- _Task goal_:
Exercise in exact copying: restate word for word only the lines below from the one containing "You are a GUI" through the one containing "Task: Click the 一键修复 repair button", omitting any pictures.

Collected data:
#####

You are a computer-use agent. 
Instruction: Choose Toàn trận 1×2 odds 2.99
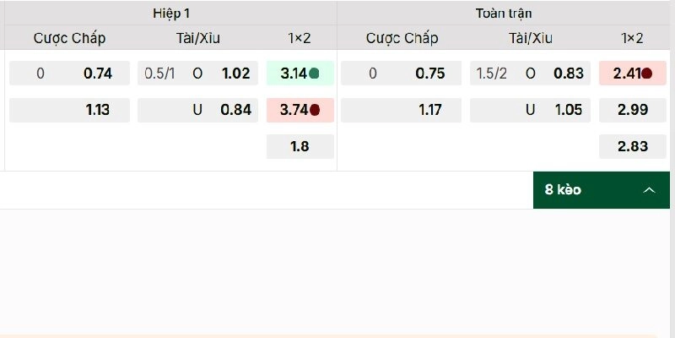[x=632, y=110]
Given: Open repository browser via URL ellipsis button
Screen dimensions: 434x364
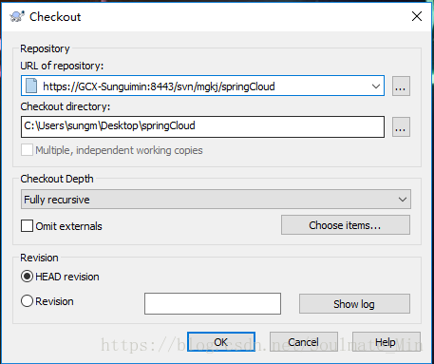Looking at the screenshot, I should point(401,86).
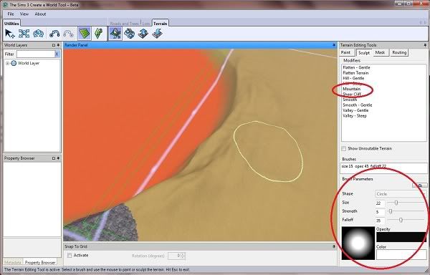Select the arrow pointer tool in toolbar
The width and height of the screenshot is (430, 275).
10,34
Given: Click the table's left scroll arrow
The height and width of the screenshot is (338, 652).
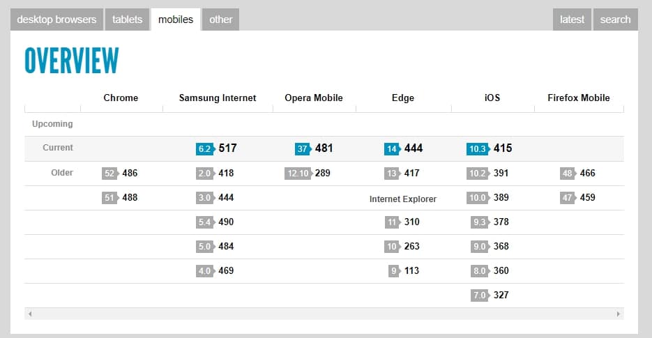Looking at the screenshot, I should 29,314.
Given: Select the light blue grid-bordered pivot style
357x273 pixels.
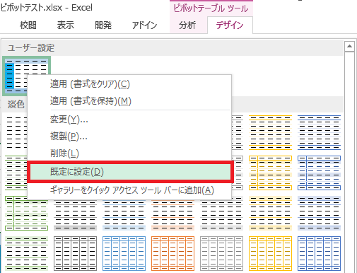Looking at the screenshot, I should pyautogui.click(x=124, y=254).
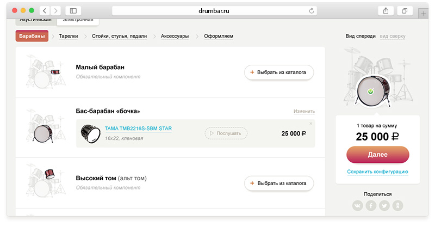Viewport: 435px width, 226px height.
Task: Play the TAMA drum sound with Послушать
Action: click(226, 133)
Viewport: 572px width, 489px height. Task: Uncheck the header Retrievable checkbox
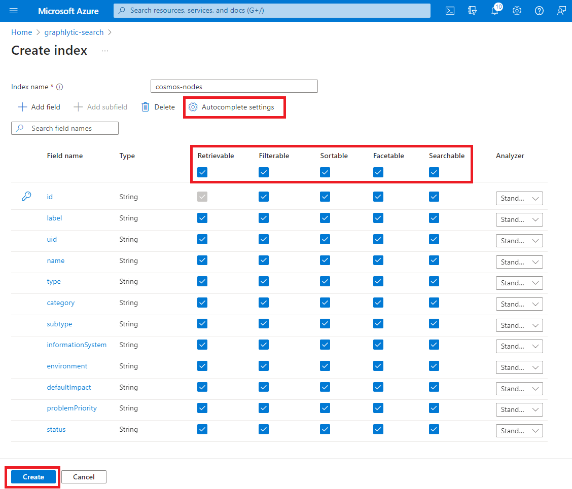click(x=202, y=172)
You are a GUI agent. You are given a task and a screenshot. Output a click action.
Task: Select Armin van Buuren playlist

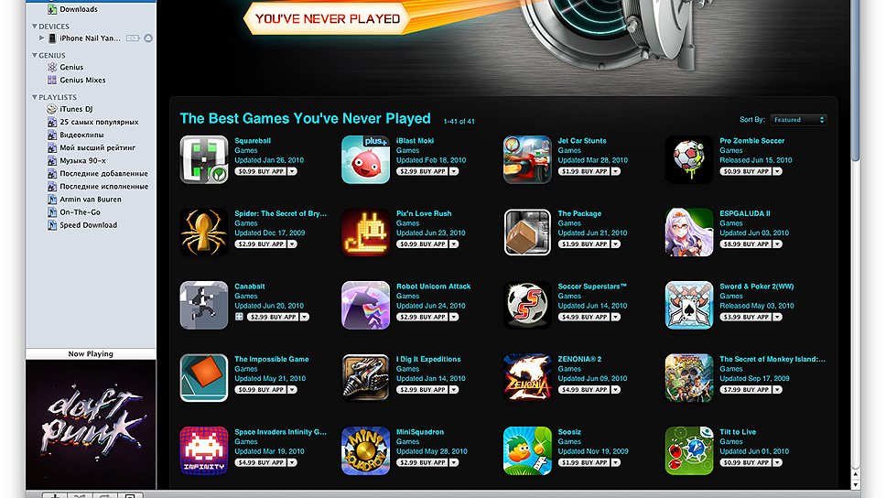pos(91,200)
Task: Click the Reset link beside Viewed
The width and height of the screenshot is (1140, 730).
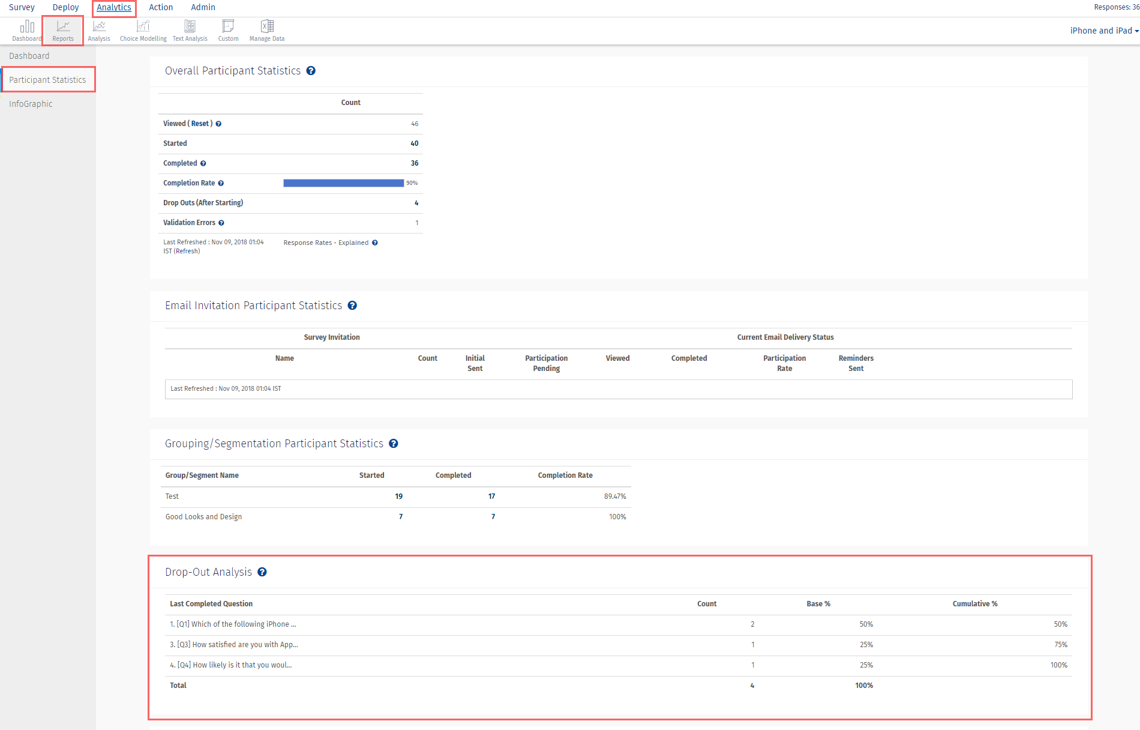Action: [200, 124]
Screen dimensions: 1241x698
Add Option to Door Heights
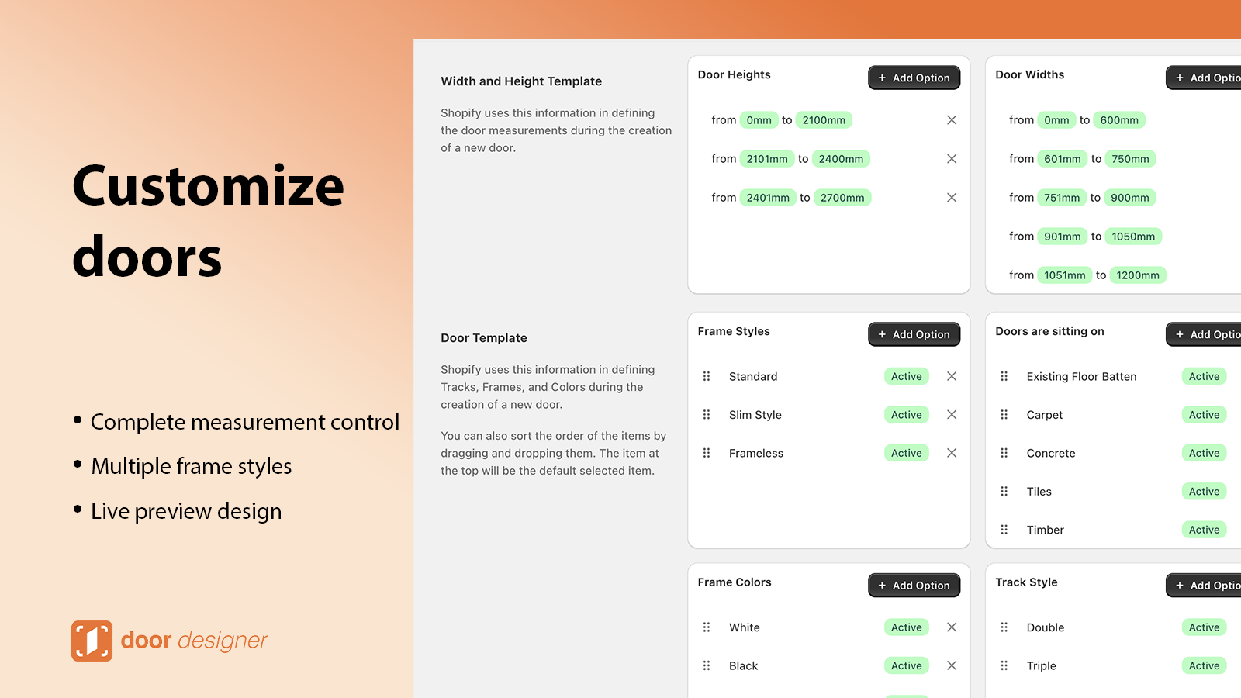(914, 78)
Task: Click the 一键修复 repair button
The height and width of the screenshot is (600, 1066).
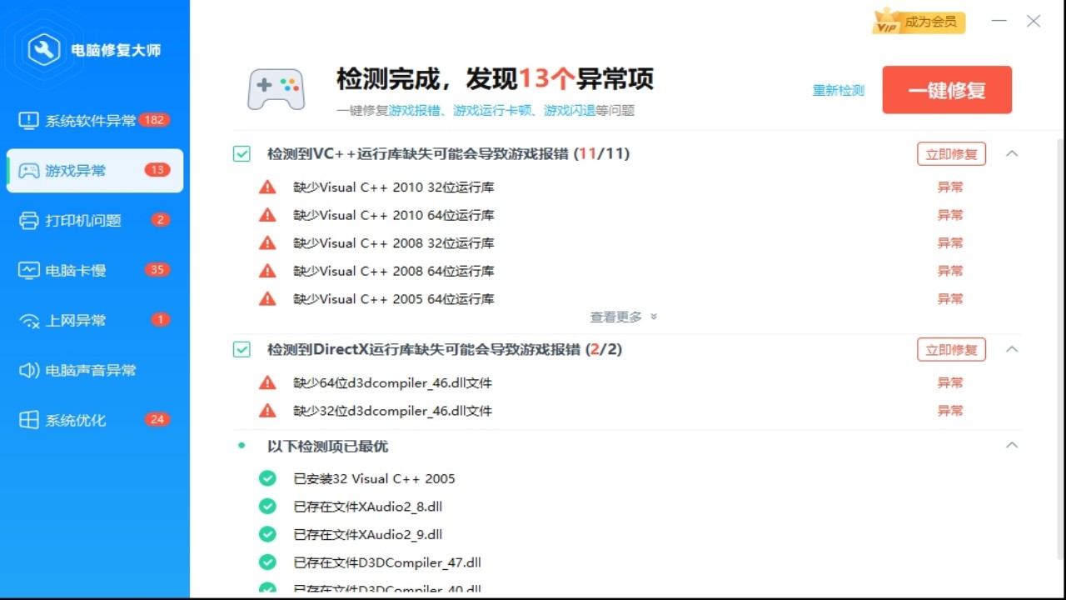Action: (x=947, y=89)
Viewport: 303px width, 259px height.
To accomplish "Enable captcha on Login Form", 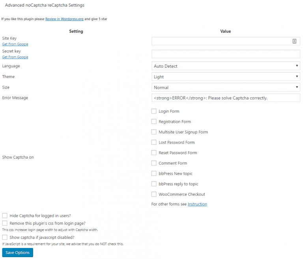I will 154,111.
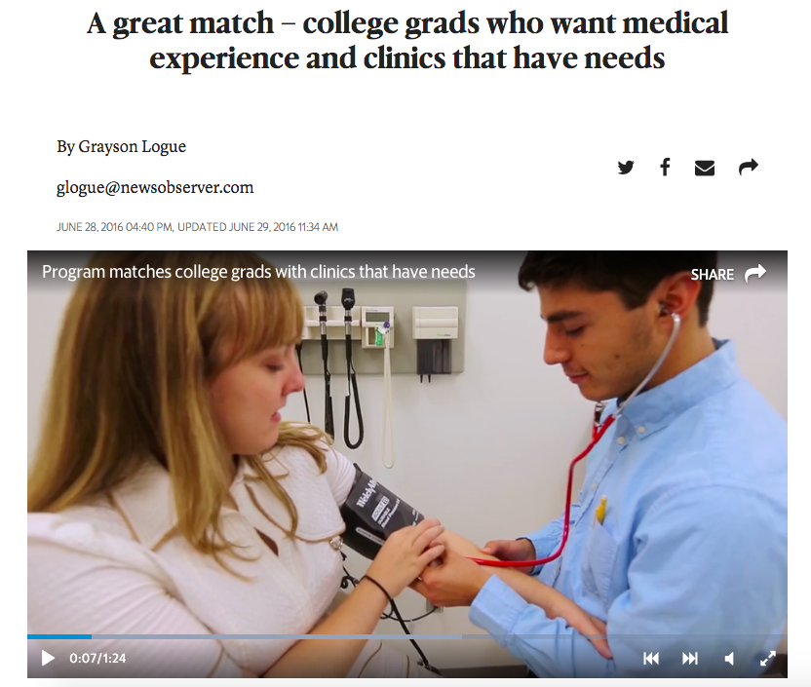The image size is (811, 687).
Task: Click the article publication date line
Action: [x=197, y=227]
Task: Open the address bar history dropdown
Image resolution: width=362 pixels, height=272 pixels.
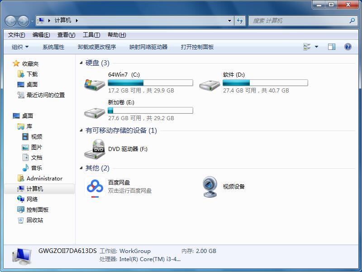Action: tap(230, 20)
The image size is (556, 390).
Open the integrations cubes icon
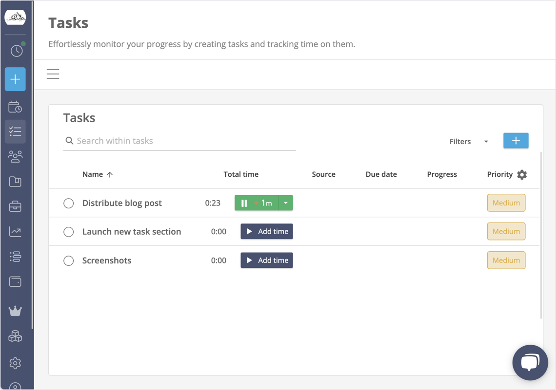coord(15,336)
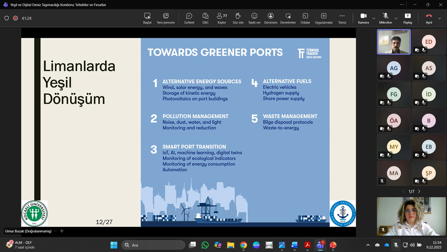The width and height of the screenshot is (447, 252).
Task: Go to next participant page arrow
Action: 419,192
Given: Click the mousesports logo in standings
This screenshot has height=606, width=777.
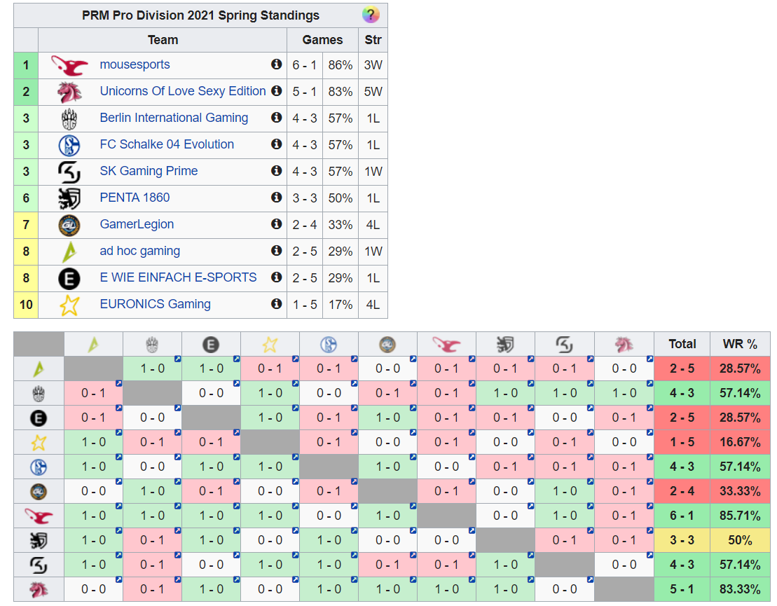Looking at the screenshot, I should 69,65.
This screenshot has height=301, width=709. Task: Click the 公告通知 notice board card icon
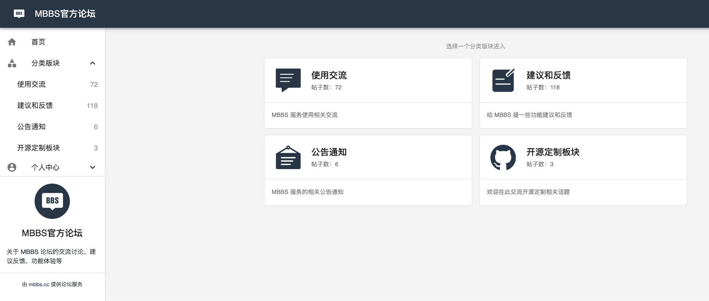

#####

- _Task solution_:
You are a GUI agent. You are given a task and a screenshot. Output a click action.
Task: Select Armin van Buuren playlist

pos(91,200)
Task: Click the Reset link beside Viewed
The width and height of the screenshot is (1140, 730).
Action: [200, 124]
Screen dimensions: 1241x698
Add Option to Door Heights
(914, 78)
Task: Click the 一键修复 repair button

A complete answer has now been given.